This morning I woke up and briefly mulled over taking my cab driver Hamdan's offer to drive me to Wadi Rum, a desert of mountains roughly 30 minutes away. He had a familiar quality about him and seemed to know virtually everything about this small port city. “Here is my card. Call me. I take you to Wadi Rum. I give you good price,” he said and then proceeded to hand me a brochure. “Wow, you have everything,” I chimed in. “Of course, I been a cab driver for 15 years. What do you think?” he schooled me. I then wondered if going to the desert was such a good idea when it was 107 degrees near the water.

I walked the streets of Aqaba on three different occasions and took as many showers upon each drenched return. Almost nothing was open. It felt a bit like the American Rustbelt, a town now forgotten that had seen all of its jobs and stability shipped to some happier place far, far away. I naively thought all was quiet because of the overbearing heat, but soon remembered it was still Ramadan. God takes precedence over the sun, I thought. At least in these parts.

The word I’ve been turning over in my head these past few days has been “ambition.” I’ve always thought myself to be so, but have redirected my consideration of its meaning. I suppose in the American vernacular we consider, “ambitious people,” those who have accumulated a great deal of money, possessions, or titles. Admittedly, I hold many of the same associations and even long for some of those very things.

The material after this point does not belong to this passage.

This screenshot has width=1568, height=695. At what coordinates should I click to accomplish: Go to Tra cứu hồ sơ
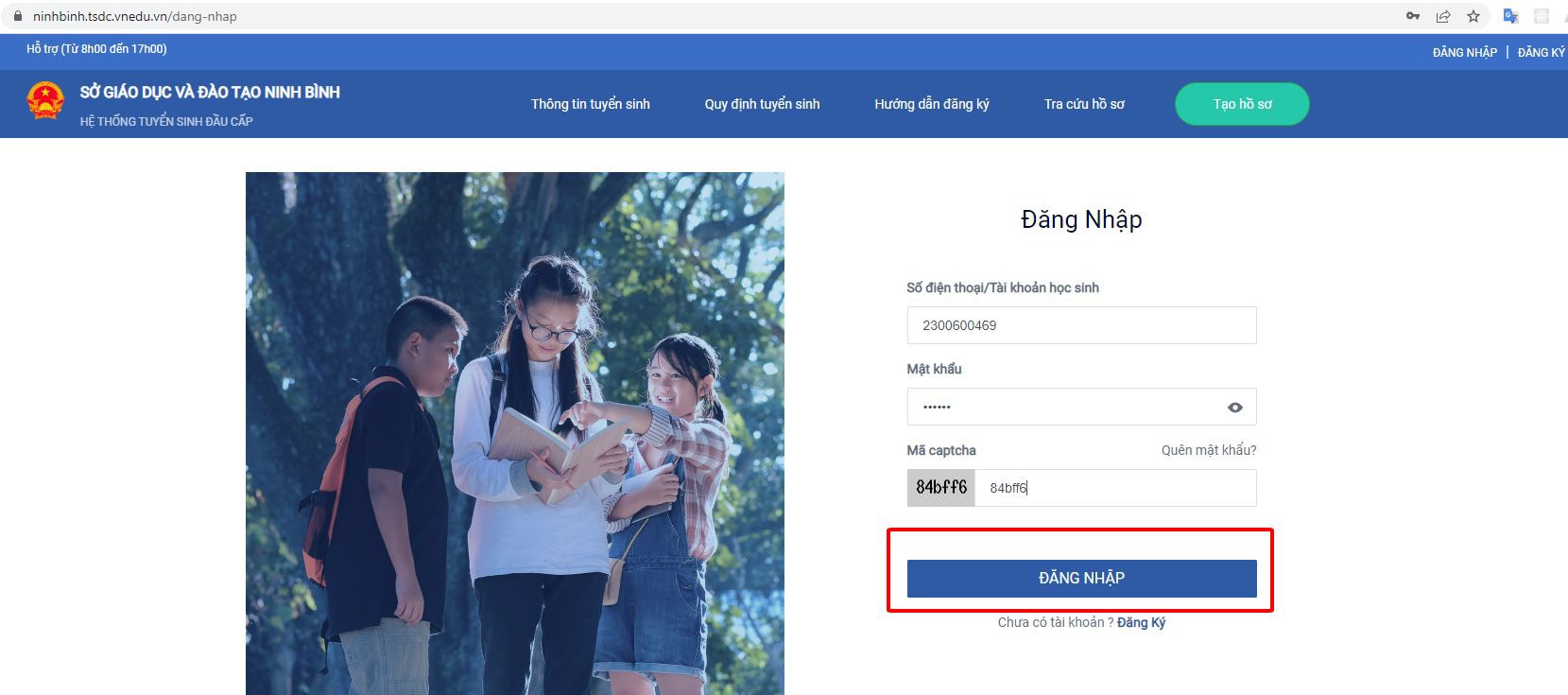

Yet, now I questioned why the man on my bus to Petra who’d visited over 100 countries would not find his name on the same short list as the Elon Musks, or Richard Bransons of the world. Are there not different types of ambition? Is there not the ambition to see more? Experience more? Try more? Taste more? Live more?

Would any of the world’s richest CEO’s and founders trade their titles and summer homes to be less fearful, to know a little more about a lot, to be versed in in 5, maybe 6 languages, to return home after seeing the world now being able to briskly reprimand someone for conjecturing in a loud bar what Muslims believe, or Asians eat, or what the “third world” looks like? What wealth to be able to tell someone, “I know it so because I saw it so and you should too.” Isn’t that wealth as well? Isn’t this “ambition” also worth pursuing?

Today, I reflected on a piece of advice my friend Andy, 50, from London, England recently shared with me. “My father told me, you can’t quit anything until you’ve done if for at least 10 years.”